So where does this leave Purdue? To answer that, we must first understand Haas, the team's senior big man. He is a throwback, in ways good and bad: an enormous, skilled and slow center. Haas averaged 14.9 points on 62.1% shooting this year. He is capable of abusing almost any college player in the post.
Against Michigan State, Ohio State and Michigan—the other three Big Ten teams that received NCAA tournament bids—Haas scored 107 points in 124 minutes. That is an astounding pace, but it’s one that Haas can’t keep up for a whole game. The running game is not for him, and modern space-and-pace offenses expose him defensively. Purdue coach Matt Painter frequently used deadball rebounds and scheduled timeouts to put Haas on the bench for defensive possessions in favor of freshman shot-blocker Matt Haarms.
What made this Purdue team a Final Four contender is its variety; they could pound it into Haas, but they could also ask shooters Carsen Edwards, Dakota Mathias, Vincent Edwards and P.J. Thompson to light teams up. To win the national title, you need to beat a variety of styles.
Without Haas, Purdue can still win. It just can’t win in as many ways. And this may be a problem as soon as Sunday.
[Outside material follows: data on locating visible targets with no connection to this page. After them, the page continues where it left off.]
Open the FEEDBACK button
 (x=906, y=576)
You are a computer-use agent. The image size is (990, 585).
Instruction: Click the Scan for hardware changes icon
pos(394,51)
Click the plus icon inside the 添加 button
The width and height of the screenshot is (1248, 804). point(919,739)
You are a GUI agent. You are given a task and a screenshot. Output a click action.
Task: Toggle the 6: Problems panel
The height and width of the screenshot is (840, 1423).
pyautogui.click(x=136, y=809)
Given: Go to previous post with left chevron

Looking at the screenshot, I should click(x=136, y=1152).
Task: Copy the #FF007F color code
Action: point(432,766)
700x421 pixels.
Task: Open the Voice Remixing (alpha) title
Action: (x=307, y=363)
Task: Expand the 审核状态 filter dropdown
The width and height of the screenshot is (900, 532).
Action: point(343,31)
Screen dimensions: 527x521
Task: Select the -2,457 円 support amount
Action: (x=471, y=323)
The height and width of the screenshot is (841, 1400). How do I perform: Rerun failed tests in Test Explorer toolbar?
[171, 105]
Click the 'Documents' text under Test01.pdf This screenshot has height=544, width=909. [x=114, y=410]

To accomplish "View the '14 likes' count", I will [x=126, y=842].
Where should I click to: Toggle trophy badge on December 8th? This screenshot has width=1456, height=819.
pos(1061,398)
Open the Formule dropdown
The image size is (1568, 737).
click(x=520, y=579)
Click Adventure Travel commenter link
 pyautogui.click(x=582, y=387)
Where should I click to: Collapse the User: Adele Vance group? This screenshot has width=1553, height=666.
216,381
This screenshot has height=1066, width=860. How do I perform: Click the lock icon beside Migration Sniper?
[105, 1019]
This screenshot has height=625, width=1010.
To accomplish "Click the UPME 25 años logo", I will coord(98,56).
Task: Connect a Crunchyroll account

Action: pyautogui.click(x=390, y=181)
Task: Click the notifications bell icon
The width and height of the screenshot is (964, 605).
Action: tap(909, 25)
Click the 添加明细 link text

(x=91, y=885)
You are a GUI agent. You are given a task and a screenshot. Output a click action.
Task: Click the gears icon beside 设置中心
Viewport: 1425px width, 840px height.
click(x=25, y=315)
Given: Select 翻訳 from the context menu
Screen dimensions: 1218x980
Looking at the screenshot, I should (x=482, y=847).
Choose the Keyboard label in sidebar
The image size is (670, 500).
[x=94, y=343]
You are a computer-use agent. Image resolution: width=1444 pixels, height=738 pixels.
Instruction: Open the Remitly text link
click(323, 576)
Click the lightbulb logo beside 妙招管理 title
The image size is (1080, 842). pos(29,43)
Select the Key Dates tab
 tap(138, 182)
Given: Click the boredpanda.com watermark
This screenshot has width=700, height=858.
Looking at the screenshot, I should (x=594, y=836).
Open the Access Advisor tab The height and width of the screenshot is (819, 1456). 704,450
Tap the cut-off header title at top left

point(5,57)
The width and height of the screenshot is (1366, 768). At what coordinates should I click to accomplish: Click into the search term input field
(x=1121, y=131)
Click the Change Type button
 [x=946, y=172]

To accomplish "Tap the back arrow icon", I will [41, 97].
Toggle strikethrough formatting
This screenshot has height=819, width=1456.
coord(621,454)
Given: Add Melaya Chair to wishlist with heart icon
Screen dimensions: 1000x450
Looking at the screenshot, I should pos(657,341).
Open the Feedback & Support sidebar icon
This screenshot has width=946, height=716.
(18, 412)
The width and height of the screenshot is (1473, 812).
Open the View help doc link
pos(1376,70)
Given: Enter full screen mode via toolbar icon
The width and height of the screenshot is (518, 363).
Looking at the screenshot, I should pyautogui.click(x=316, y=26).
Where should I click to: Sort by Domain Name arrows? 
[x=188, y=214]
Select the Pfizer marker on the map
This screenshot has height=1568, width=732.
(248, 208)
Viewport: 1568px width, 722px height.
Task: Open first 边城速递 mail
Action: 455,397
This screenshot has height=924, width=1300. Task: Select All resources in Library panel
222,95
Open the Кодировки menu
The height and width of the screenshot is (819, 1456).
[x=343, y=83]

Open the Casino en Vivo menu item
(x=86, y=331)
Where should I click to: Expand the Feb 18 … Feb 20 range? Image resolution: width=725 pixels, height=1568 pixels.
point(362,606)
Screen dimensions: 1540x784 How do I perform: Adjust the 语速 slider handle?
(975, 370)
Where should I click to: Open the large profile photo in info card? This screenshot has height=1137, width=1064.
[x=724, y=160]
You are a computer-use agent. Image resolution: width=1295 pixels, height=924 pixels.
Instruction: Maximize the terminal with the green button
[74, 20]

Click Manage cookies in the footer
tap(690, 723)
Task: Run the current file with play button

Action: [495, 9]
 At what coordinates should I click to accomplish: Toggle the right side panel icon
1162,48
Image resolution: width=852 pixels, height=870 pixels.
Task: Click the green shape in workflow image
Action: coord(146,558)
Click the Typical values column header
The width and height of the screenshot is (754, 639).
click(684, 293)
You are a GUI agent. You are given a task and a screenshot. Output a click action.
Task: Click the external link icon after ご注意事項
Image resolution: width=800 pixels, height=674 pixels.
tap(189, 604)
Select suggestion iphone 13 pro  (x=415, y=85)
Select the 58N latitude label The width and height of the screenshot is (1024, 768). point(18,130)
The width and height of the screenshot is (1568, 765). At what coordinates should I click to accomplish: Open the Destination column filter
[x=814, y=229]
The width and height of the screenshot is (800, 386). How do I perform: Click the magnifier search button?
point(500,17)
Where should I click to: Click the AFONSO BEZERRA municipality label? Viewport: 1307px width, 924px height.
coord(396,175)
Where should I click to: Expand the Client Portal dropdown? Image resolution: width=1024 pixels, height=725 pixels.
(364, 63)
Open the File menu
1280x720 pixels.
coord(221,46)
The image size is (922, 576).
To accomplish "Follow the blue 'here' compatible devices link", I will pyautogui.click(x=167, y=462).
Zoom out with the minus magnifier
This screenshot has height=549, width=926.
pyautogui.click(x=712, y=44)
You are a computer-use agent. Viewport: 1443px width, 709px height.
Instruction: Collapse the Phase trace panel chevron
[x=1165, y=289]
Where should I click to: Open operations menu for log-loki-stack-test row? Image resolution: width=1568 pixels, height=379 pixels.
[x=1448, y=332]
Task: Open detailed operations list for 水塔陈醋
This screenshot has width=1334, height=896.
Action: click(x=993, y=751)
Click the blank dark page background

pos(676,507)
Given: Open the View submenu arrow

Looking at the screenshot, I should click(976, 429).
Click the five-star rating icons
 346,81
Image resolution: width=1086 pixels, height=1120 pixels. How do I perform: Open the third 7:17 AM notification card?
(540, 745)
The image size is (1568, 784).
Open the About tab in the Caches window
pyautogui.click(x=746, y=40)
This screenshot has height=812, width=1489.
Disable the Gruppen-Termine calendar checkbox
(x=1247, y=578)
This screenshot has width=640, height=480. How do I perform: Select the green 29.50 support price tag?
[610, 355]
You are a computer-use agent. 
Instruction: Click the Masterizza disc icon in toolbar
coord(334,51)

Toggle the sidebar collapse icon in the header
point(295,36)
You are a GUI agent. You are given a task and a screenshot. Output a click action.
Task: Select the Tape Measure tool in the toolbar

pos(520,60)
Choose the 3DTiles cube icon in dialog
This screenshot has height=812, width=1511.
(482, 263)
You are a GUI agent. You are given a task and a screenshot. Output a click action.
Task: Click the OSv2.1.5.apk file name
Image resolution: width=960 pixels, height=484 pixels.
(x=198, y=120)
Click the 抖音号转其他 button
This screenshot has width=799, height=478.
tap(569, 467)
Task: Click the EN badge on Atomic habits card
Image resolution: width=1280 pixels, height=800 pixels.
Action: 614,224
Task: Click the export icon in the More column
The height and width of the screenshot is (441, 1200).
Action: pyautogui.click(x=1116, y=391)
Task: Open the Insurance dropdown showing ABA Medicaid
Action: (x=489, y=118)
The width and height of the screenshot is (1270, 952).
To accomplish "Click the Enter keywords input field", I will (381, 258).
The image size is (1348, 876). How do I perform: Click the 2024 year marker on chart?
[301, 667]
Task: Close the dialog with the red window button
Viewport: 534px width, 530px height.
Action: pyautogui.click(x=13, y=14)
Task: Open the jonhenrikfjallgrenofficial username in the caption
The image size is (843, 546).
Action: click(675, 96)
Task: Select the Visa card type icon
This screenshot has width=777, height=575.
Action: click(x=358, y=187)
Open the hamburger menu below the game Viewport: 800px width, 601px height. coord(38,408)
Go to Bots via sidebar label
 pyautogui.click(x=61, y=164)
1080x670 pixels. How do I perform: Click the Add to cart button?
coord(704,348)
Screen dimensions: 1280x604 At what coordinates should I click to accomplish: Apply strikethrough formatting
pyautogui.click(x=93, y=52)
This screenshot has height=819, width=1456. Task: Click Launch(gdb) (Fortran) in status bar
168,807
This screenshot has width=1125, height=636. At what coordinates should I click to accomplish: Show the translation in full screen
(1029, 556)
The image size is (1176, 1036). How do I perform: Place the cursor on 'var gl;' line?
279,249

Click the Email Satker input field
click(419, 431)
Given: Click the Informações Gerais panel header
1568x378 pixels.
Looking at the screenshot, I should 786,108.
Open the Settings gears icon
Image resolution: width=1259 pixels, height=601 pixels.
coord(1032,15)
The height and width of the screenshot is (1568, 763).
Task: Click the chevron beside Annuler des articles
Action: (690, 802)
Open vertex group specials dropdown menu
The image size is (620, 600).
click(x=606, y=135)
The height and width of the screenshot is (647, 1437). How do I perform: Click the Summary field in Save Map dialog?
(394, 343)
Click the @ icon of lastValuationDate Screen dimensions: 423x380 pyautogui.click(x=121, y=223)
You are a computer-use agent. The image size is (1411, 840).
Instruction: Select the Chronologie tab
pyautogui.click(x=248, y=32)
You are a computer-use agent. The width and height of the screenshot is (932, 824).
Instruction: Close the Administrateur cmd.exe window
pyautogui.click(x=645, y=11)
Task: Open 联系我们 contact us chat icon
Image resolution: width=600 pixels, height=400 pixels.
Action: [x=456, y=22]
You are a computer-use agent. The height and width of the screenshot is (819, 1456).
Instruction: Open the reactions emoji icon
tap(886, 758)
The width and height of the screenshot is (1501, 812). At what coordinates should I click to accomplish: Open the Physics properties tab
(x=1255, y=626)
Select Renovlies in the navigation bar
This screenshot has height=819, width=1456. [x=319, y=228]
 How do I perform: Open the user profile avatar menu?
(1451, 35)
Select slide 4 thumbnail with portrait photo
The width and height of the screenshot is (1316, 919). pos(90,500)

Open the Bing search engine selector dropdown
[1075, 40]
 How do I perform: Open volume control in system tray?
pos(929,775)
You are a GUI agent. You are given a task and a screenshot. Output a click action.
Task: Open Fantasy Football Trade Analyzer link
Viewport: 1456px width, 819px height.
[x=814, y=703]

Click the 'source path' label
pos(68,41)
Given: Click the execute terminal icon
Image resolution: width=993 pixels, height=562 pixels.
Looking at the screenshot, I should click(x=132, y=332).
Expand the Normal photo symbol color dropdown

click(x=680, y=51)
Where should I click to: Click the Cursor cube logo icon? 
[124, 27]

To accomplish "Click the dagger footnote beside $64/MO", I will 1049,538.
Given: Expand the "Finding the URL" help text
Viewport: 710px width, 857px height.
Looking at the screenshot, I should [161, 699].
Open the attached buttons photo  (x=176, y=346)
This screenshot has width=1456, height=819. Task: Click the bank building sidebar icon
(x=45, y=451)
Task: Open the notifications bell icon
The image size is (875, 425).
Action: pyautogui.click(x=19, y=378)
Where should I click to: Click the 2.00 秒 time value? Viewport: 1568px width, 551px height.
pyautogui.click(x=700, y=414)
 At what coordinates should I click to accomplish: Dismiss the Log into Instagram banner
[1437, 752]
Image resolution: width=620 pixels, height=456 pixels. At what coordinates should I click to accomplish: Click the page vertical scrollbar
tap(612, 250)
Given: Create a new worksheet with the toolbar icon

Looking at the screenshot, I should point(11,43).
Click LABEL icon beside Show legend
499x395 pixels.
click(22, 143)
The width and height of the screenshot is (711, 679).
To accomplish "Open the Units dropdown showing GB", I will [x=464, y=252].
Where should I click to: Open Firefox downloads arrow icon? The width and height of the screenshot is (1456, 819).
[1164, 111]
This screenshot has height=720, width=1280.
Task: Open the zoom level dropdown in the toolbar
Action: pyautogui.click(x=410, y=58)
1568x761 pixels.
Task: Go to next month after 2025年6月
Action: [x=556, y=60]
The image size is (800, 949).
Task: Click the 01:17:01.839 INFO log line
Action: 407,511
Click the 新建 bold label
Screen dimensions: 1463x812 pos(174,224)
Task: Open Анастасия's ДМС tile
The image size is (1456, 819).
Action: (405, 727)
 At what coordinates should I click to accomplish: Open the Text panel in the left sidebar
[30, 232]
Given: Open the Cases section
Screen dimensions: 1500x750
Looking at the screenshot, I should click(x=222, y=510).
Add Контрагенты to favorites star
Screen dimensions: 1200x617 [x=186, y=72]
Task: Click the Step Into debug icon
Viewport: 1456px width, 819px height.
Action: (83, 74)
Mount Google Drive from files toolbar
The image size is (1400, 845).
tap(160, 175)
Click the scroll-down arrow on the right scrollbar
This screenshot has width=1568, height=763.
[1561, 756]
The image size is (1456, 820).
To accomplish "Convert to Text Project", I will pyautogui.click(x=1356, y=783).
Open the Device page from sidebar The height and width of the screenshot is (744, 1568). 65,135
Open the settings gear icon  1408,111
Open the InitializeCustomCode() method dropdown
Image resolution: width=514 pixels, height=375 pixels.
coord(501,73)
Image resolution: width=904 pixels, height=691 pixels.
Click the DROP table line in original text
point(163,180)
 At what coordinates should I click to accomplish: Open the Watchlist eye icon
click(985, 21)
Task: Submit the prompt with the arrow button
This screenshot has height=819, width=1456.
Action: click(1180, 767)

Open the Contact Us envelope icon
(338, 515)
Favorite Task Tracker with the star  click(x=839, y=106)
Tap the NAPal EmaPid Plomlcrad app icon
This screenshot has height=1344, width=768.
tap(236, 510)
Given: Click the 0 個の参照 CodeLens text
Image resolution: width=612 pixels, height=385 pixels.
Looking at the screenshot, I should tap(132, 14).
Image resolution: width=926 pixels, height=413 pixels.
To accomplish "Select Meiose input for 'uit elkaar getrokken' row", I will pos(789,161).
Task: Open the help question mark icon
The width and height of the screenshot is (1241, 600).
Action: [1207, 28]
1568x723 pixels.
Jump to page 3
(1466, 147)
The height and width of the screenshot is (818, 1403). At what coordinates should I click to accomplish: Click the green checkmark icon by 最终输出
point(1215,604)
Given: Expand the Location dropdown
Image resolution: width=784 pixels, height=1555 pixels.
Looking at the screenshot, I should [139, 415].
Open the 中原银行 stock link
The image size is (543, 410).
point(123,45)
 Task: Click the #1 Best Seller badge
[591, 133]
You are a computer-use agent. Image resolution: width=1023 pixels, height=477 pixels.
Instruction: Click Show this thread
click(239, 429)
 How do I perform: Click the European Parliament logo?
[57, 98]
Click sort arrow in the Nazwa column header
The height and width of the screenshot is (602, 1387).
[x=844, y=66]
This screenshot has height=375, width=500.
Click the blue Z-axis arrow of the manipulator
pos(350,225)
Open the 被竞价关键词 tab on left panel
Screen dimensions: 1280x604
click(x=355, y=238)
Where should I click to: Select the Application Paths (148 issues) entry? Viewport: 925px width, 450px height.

Purdue faces a team it has already played, Butler, led by a coach, LaVall Jordan, who will be bringing teams to this tournament for the next 25 years or so.
When Purdue played Butler in December, the Boilermakers hit the Bulldogs with both fists: pressure that forced Butler into turnovers and poor shots, with a complement of interior play by Haas, who scored 15 points in 16 minutes.
Now Haas is out, and we will find out what kind of team Purdue will be. If the Boilermakers push the pace without Haas, they may play into Butler’s hands; as the Bulldogs showed in a 79-62 win over Arkansas Friday, they can score in an up-and-down game. Butler struggles more in the halfcourt. But will Purdue be comfortable playing a halfcourt game without Haas?
The answer, as any Boilermaker can tell you, involves expletives. A little history lesson:
Purdue has not made the Final Four since 1980. Arguably the best Purdue team in that time was the 2009–10 Boilermakers. They were ranked No. 3 in the country in late February and had a real chance to win the national title when star Robbie Hummel tore his anterior-cruciate ligament in his right knee. They fell to a No. 4 seed and lost to Duke.
And in 1994, Purdue had the best player in the country, Glenn Robinson, and a No. 1 seed in the NCAA tournament. Robinson suffered a back injury in the Elite Eight and shot 6 for 22 in a loss to Duke, preventing Purdue from another Final Four berth.
The immediate sympathy goes to Haas. The next wave goes to his team. And the third wave goes to everybody who cares about Purdue basketball. The Boilermakers could still make a Final Four run. But the more likely scenario begins with those two dreaded words: What if?